Da falta de comunicação aberta e clara com todos os que dela fazem parte. É necessário que todos sejam colocados ao mesmo nível, que não haja ideias pré-concebidas ou informação selecionada. Devia ser promovida a partilha de ideias sem olhar aos níveis hierarquicos. Juntos podemos fazer da UP um sítio melhor se houver espaço para ouvir todos os intervenientes. Ao aproveitar o melhor de cada um, poderemos construir algo muito mais rico e mais inclusivo.

– Uma ideia para melhorar a Universidade do Porto? 

Criar um Departamento dedicado exclusivamente à angariação de fundos para a Ciência. Há ja muitos países no mundo, e em particular na Europa, nos quais a sociedade civil tem um papel central no que diz respeito à filantropia científica. Na Irlanda, por exemplo, o valor angariado num ano equivale ao investimento anual da FCT. É necessário sensibilizar a sociedade e mostrar ao público que o mundo precisa da ciência e que a ciência precisa da ajuda de todos.

– Como prefere passar os tempos livres?

Com a minha família, de preferência junto ao mar.

– Um livro preferido?

Ultimamente leio mais livros aos meus filhos… Não tenho um livro preferido, mas consigo lembrar-me de dois que gostei bastante: “Memórias de uma Gueixa” e “A Catedral do Mar”.

– Um disco/músico preferido?

Gosto de muitos estilos musicais diferentes, de música clássica a pop. Só dispenso pimba e reggaeton. Os meus amigos costumavam chamar-me uma juke-box ambulante porque bastava uma palavra para associar a uma música e começar a cantar.

– Um prato preferido?

Doces e fruta! Podia bem saltar o prato principal e ir directo à sobremesa.

– Um filme preferido?

Adoro comédias românticas… dão para esvaziar o cérebro…! ahah

– Uma viagem de sonho (realizada ou por realizar)? 

Por realizar: Amazónia, Nepal e Tibete.

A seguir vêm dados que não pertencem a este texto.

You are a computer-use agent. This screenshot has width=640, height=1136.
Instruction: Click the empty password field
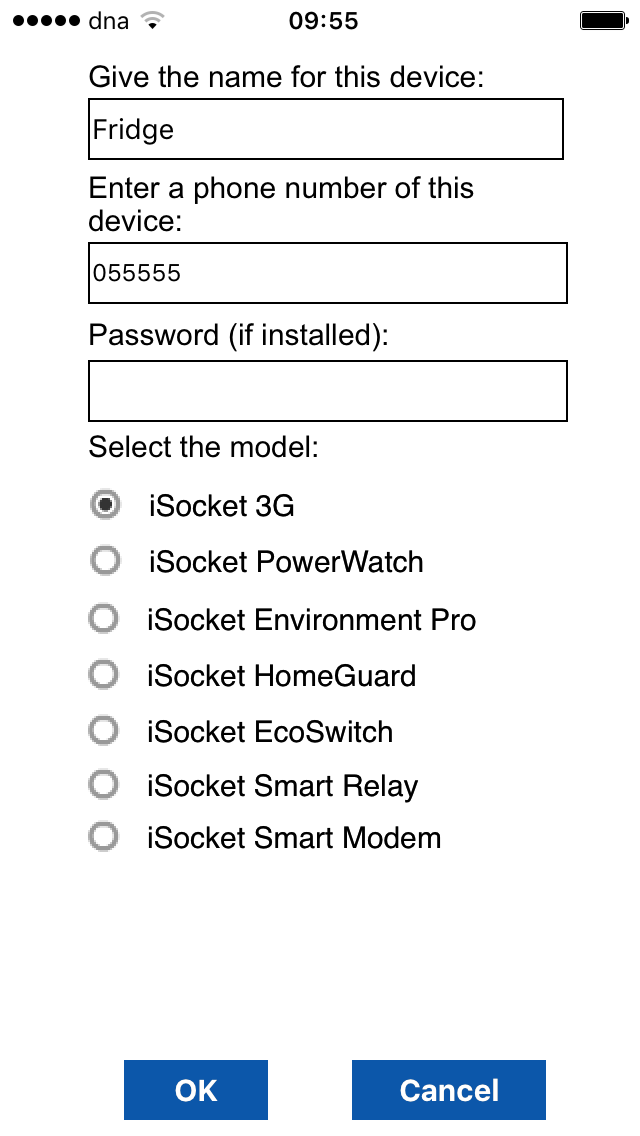pos(326,390)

As duas viagens que mais gostei de fazer: Índia e Vietname.

– Um objetivo de vida?

Tornar o mundo um sítio melhor. Em vez de me lamentar com o que não me parece certo, ser agente da mudança.

– Uma inspiração? (pessoa, livro, situação…)

(vou roubar esta frase aos discursos do meu marido) “A minha família, o princípio dos meus princípios” porque foi ela que fez de mim quem sou.

– O projeto da sua vida…

Ser feliz e tentar ver sempre o lado positivo das coisas (porque tudo é relativo).

– Uma ideia para promover a investigação da U.Porto a nível internacional?

Muito marketing digital!! Desenvolver uma megacampanha promocional da UP que se torne viral, para que todos saibam que existimos e que fazemos investigação de qualidade, com impacto no mundo. Para começar, ter um stand-up autoexplicativo, nas chegadas (junto à recolha das bagagens) do aeroporto Francisco Sá Carneiro e vídeos autoexplicativos a passar no metro, táxis e em todos os locais turísticos.

Em termos mais científicos, penso que estamos no bom caminho, mas seria bom ter parcerias estratégicas com grandes empresas de vanguarda que nos permitam testar durante algum tempo tecnologia de ponta ainda em fase de testes. São também os resultados destas parcerias que dão muitas vezes mais visibilidade à nossa investigação.